Site Trees and Shrubs to Lower Energy Costs

Learn best placements here.

Changes to your home landscape may lower your energy costs throughout the year. The United States Forest Service has reported that, for example, just three optimal and well-placed landscape trees can reduce the annual heating and cooling costs of a well-insulated northern Illinois home by 6.5 percent annually. Here are tips for choosing and siting plants as energy savers.

Winter Warmers

Trees and shrubs can’t change the air temperature, but they can stop the wind from blasting a home and chilling us with frigid drafts. Here’s how to site woody plants to make the house feel warmer:

Plant shrubs and small trees near the house’s foundation, where they’ll trap air next to the building.

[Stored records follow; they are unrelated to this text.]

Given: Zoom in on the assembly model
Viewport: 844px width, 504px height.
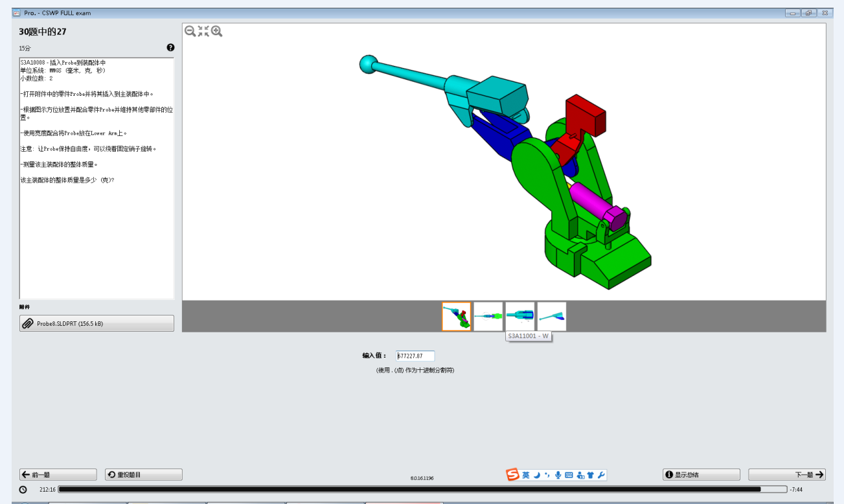Looking at the screenshot, I should pyautogui.click(x=217, y=30).
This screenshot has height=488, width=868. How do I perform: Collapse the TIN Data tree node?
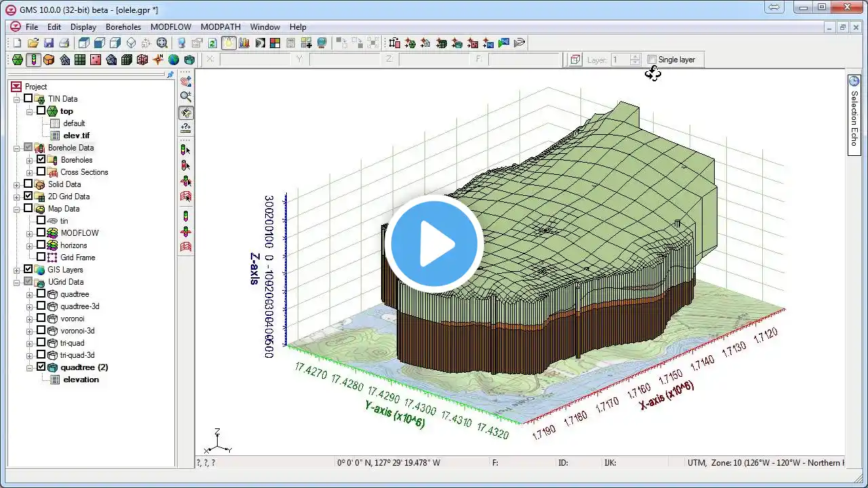point(17,99)
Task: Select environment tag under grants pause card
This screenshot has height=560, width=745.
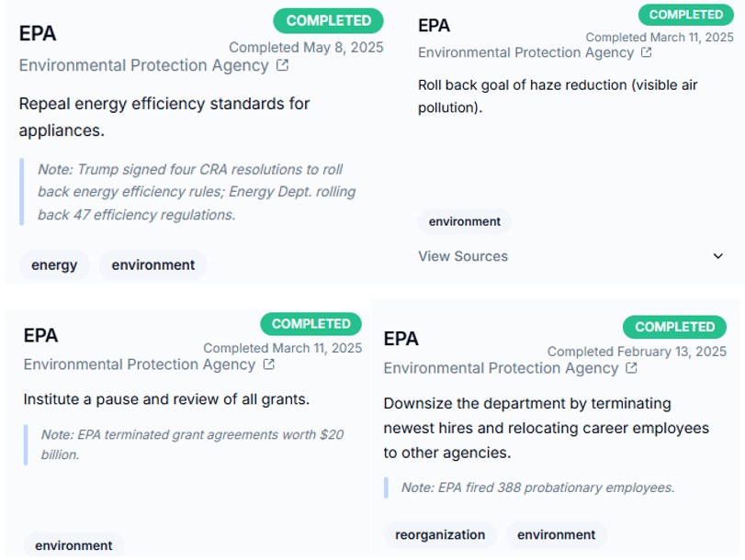Action: [73, 545]
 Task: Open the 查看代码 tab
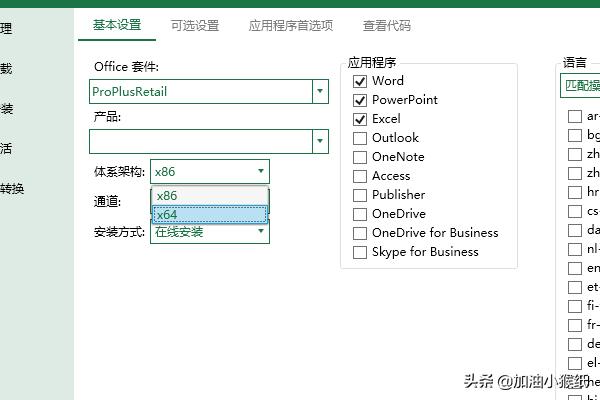coord(386,26)
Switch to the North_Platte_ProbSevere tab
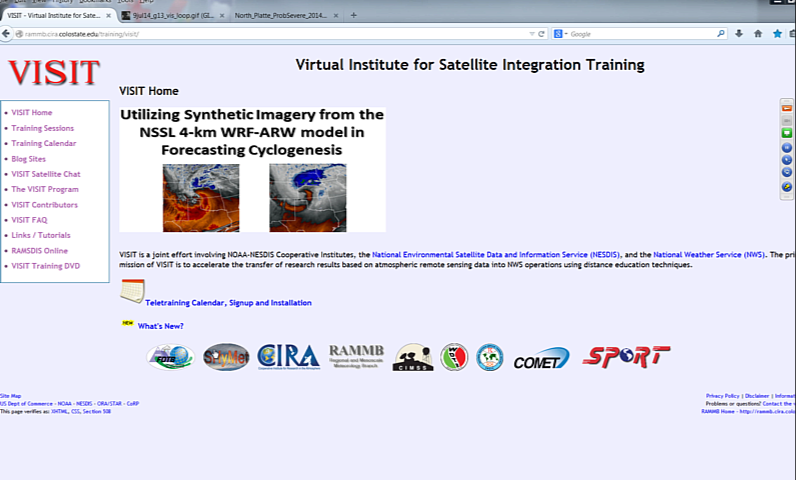This screenshot has width=796, height=480. (x=282, y=16)
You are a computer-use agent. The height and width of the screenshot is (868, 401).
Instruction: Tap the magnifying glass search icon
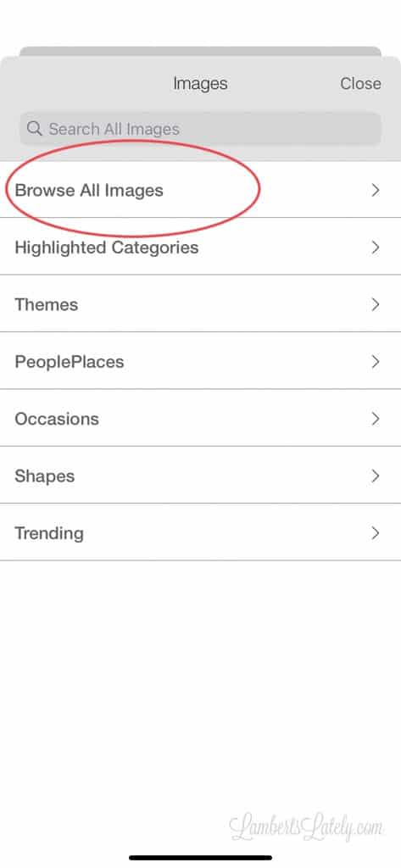[35, 129]
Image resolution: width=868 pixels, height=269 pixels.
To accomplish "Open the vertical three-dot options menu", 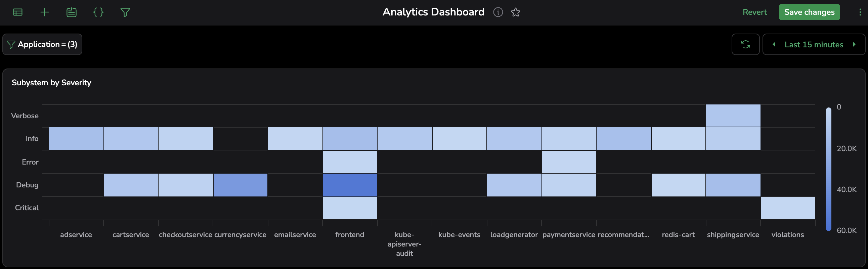I will tap(860, 12).
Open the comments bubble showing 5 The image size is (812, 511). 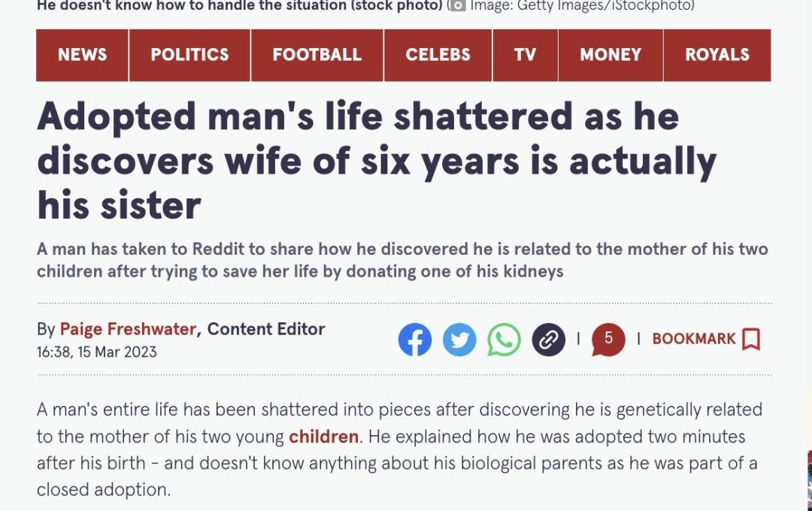(608, 340)
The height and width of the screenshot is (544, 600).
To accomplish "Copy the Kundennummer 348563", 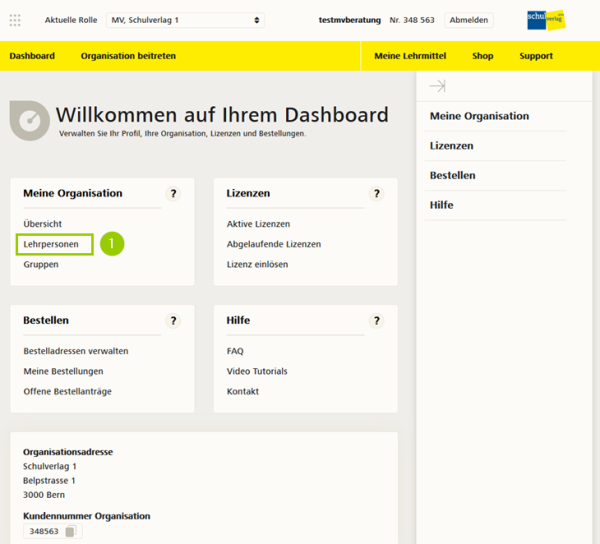I will coord(70,532).
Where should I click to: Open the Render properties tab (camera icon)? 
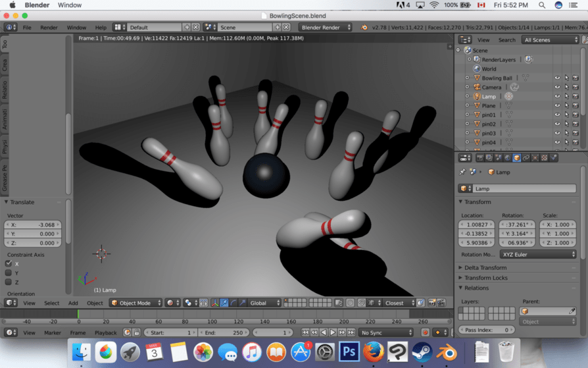479,158
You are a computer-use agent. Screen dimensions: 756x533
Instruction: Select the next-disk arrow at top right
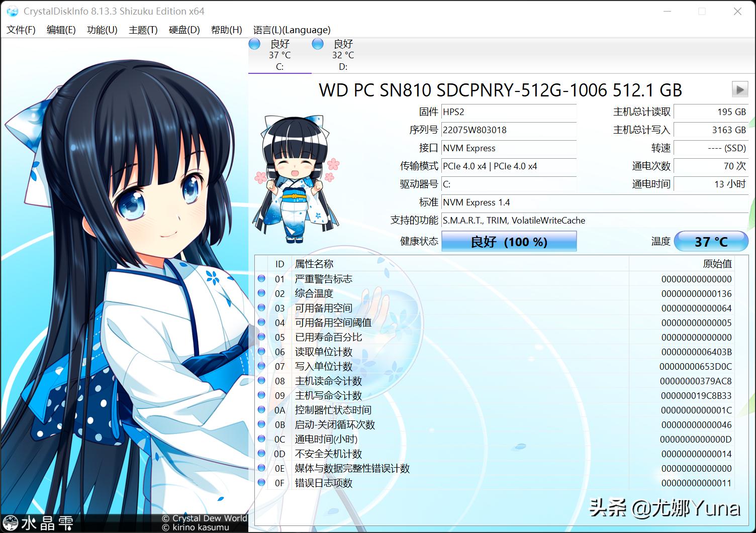pos(739,89)
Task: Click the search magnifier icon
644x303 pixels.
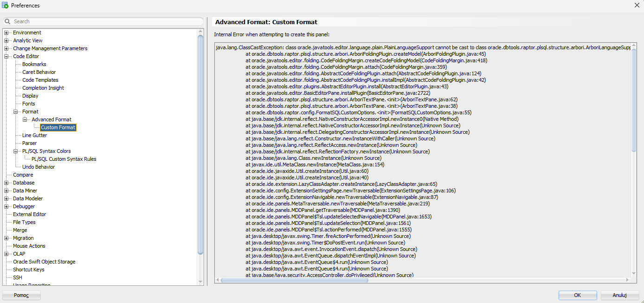Action: [6, 21]
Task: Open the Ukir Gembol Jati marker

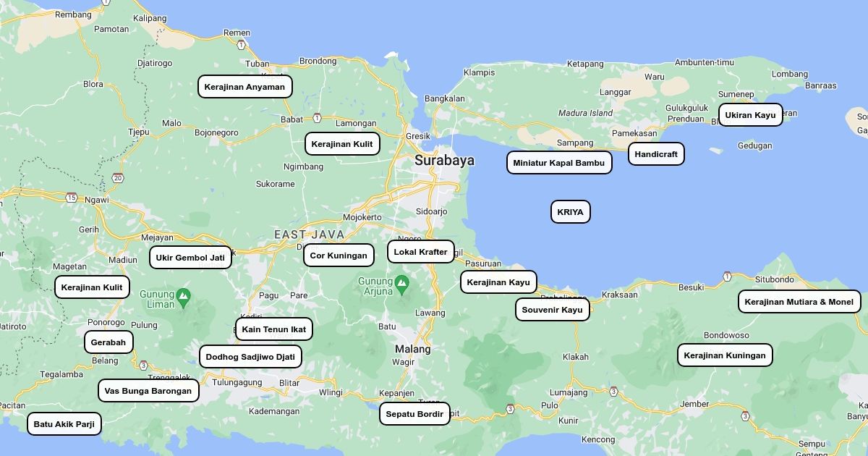Action: pos(190,258)
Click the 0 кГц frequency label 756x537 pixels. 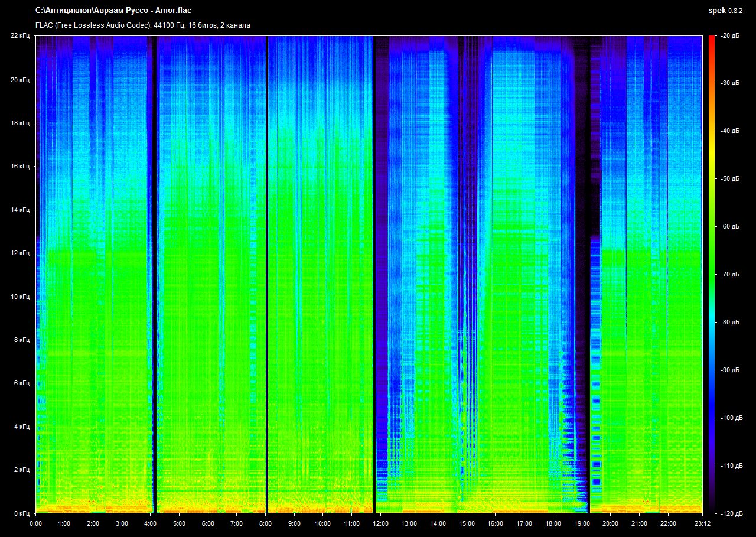point(22,513)
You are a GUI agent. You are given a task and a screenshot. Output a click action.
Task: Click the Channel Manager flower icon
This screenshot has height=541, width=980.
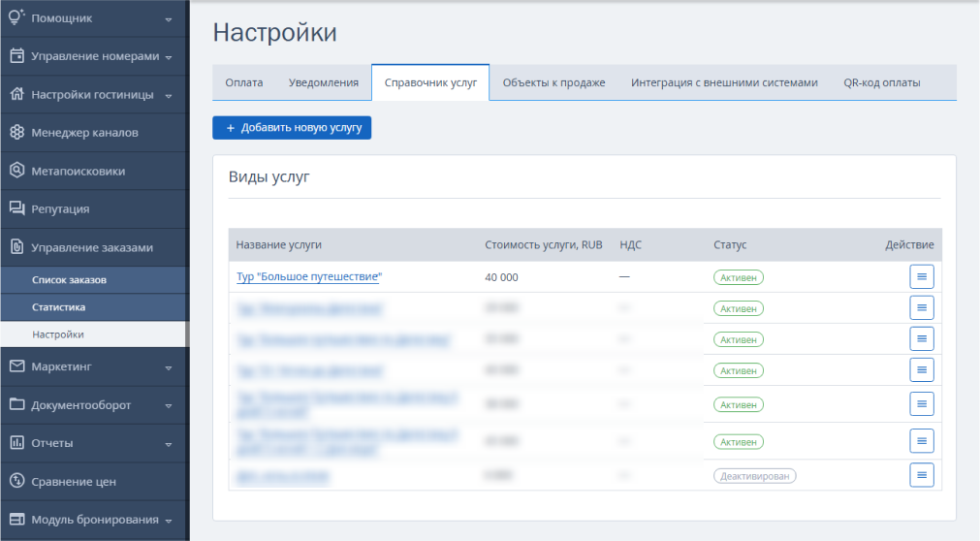(x=16, y=132)
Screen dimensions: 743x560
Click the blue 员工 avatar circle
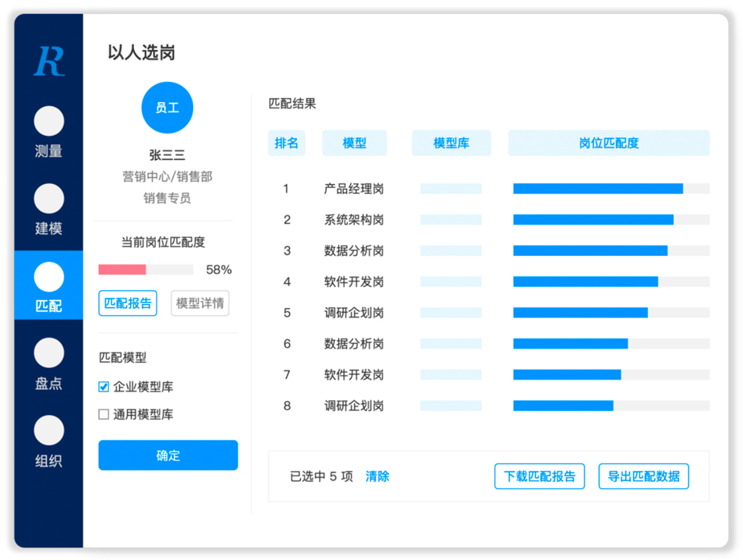[x=167, y=108]
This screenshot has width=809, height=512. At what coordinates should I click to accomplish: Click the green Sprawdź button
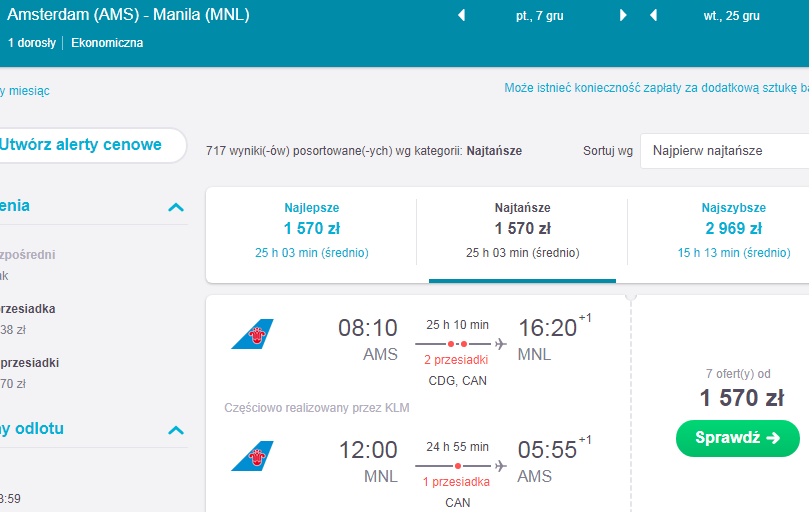tap(738, 438)
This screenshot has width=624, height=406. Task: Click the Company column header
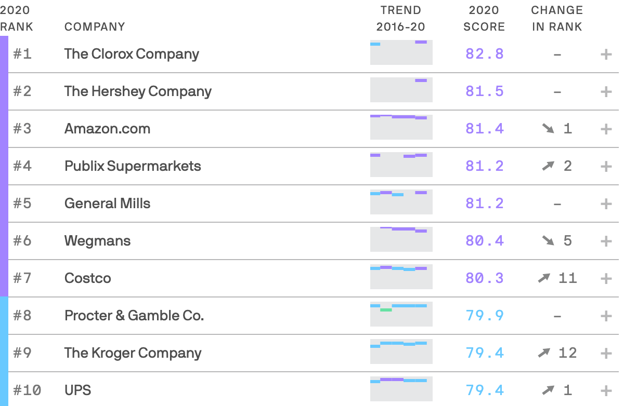pos(95,27)
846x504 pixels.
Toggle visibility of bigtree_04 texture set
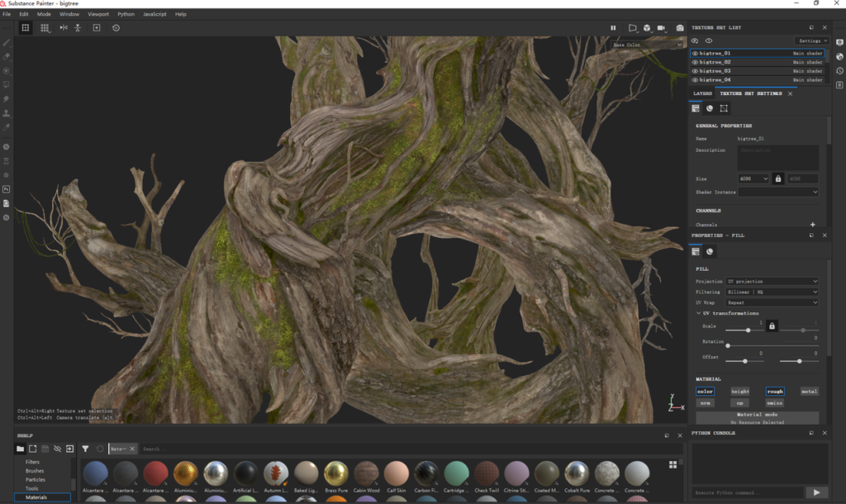695,80
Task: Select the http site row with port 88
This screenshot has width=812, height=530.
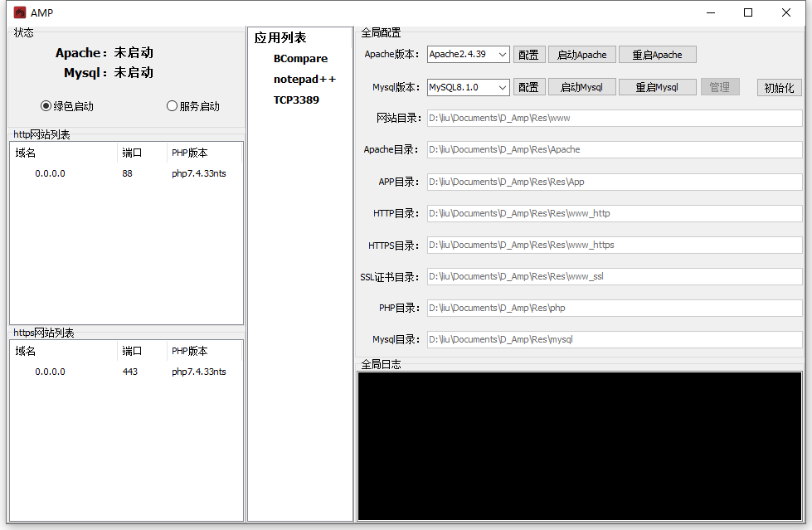Action: point(126,173)
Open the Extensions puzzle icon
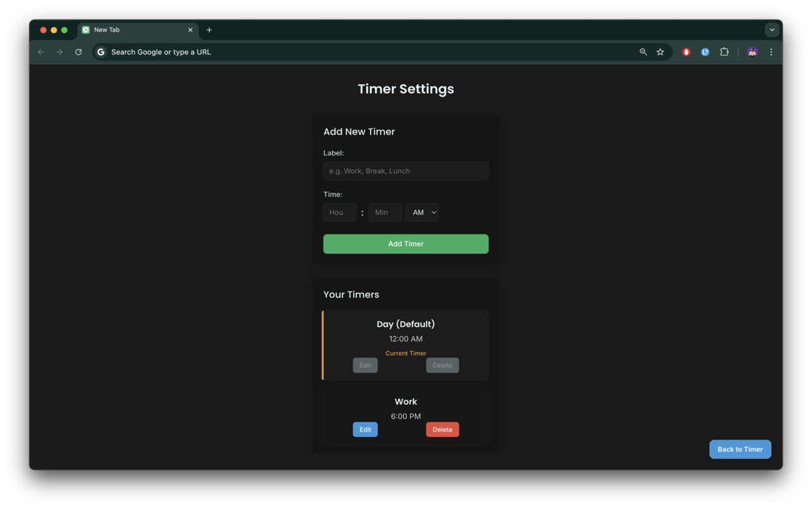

This layer of air will buffer indoor temperatures against outdoor temperatures. Just be sure to site the plants so there will be a one-foot clearing between them and the building when they reach their mature size, for maintenance.

Plant a windbreak of evergreen trees or shrubs to the north and northwest of the house. These plants will block the winter wind and send it up and over the home, slowing heat loss from the walls. A windbreak will protect about 10 times the distance of its height. In other words, a row of 10-foot-tall shrubs will shield the area within 100 feet behind it.

A windbreak can be a single row, but two or three rows of plants works better. To make it even more effective, stagger the rows.

Plant short shrubs on the windward side of the home, where they will stop snow from blowing and drifting against the building.

When choosing trees for summer shade, pick deciduous types so that they’ll allow warming sunlight through in the coldest months.

Summer Coolers

Anyone who has entered the forest on a hot summer day, or simply stepped into the shade of one oak or maple, knows the cooling power of trees. Strategic placement of landscape trees can direct this power toward the home:

Plant trees and shrubs to block the roof and west and southwest walls and windows from strong summer afternoon sun.

Plant deciduous trees with high, spreading crowns to the south, where the summer sun is highest at midday and most intense.

Plant shorter or low-branched deciduous trees on the west wide of the building to provide shade from the lower angles of the afternoon sun.

Additional shading of walls can be achieved with climbing vines; plant deciduous types against south-facing walls and evergreen vines on the others.

Use plants to shade bare ground and paved surfaces.

Site small trees or large shrubs to shade an outdoor air-conditioning condenser to increase its efficiency. Just be sure to leave a three-foot clearance around the unit for maintenance and air circulation.